There is the obvious answer: the pull of tribal belonging, communal ritual, and the quasi-religious attachment to a faith. And there is a more psychological reason – you are among friends, so to speak and the football stadium is a safe place for the expression of emotion. But I think there is something even deeper than that. It is more to do with surrendering your happiness to a higher force, allowing your most basic, polar feelings (pleasure and sorrow) to be held hostage by the vagaries of fortune. There is something gloriously liberating in that, particularly in a world where we feel our lives are being curated, our senses manipulated, and the term “follower” has been debased by social media.

We City fans entrusted our hearts to Pep. For a decade, he has been a constant, a bonding agent, for my daughter and me. We have travelled many thousands of miles together in that time, supporting City, and have experienced intense highs and depressing lows. We believed somehow that Pep would always be at our side, and vice versa. And now, just like that, he’s gone, and, while we know we cannot mourn his departure like it’s a death in the family, we also can, at least a little bit.

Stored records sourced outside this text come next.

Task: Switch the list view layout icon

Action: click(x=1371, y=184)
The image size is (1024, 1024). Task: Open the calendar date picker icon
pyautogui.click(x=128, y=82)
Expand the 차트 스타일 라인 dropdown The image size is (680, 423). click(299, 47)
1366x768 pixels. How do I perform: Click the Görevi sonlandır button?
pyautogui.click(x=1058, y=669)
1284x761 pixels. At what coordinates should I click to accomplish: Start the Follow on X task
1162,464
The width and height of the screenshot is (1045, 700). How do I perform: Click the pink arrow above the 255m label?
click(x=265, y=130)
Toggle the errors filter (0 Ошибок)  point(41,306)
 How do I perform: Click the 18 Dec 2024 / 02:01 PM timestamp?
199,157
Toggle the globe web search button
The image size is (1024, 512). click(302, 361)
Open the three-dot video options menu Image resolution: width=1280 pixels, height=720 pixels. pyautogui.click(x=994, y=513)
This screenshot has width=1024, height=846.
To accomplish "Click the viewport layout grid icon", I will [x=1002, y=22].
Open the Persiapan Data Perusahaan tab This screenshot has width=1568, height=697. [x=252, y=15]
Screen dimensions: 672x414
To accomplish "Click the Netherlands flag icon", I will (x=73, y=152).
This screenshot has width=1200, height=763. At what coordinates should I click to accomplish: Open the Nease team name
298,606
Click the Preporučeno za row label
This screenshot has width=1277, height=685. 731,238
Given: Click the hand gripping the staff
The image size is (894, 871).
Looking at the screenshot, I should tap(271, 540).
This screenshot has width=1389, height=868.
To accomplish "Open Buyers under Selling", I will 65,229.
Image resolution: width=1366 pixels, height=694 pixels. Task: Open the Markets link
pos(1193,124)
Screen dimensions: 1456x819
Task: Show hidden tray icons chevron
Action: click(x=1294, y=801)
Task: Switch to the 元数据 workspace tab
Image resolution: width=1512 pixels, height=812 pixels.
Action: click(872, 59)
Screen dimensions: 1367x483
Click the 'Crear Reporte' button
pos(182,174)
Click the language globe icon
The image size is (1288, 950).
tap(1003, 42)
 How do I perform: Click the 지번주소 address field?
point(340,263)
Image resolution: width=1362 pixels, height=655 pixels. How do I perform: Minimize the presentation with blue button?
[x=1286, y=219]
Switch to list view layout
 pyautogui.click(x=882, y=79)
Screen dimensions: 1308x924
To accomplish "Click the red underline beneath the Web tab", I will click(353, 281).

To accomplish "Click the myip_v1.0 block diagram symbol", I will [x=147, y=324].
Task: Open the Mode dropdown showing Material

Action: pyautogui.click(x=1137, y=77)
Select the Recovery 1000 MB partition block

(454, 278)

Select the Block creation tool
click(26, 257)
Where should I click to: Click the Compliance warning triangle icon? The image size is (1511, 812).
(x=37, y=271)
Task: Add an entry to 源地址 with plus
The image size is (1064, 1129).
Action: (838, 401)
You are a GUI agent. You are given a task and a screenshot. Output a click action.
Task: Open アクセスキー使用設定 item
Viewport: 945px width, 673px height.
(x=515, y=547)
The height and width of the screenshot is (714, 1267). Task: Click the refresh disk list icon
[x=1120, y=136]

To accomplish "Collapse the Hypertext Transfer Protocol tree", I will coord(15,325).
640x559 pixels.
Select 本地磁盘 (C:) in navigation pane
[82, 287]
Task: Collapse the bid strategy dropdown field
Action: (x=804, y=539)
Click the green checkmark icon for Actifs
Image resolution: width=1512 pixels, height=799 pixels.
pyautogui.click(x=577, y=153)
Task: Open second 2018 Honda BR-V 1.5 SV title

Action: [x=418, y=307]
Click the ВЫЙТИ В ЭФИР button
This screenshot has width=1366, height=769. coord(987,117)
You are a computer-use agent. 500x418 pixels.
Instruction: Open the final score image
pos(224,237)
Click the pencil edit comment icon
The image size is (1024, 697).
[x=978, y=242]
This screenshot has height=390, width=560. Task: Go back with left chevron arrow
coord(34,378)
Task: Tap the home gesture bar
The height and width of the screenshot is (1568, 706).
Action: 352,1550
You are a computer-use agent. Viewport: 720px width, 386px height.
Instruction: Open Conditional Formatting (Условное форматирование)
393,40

We are not shedding tears for Pep. He’ll be just fine, luxuriating in his achievements, living the life of an emperor. We are thinking of ourselves, of how the pain of Pep’s departure relates to the rhythm of our own lives, of the losses we have suffered and grieved, and, indeed, of a more profound sense of the transient nature of life. As the man himself said, nothing is eternal.

This is what being a football fan means. Even for you, William. You give over control of your finer feelings to people you don’t know, and who, despite the badge-kissing, are mainly doing it for the money. And, naturally, you feel emotionally invested in them. But what to do when they’re gone? Yes, the world will still spin on its axis, but there have been attachments made, experiences shared and emotions awakened that are very, very real indeed.

That’s what we can’t really explain to those who are not fans. Football is not, of course, a matter of life and death. But, do you know what? As my eyes filled with tears in the sunlit Manchester evening on Sunday, I couldn’t help feeling that it almost is.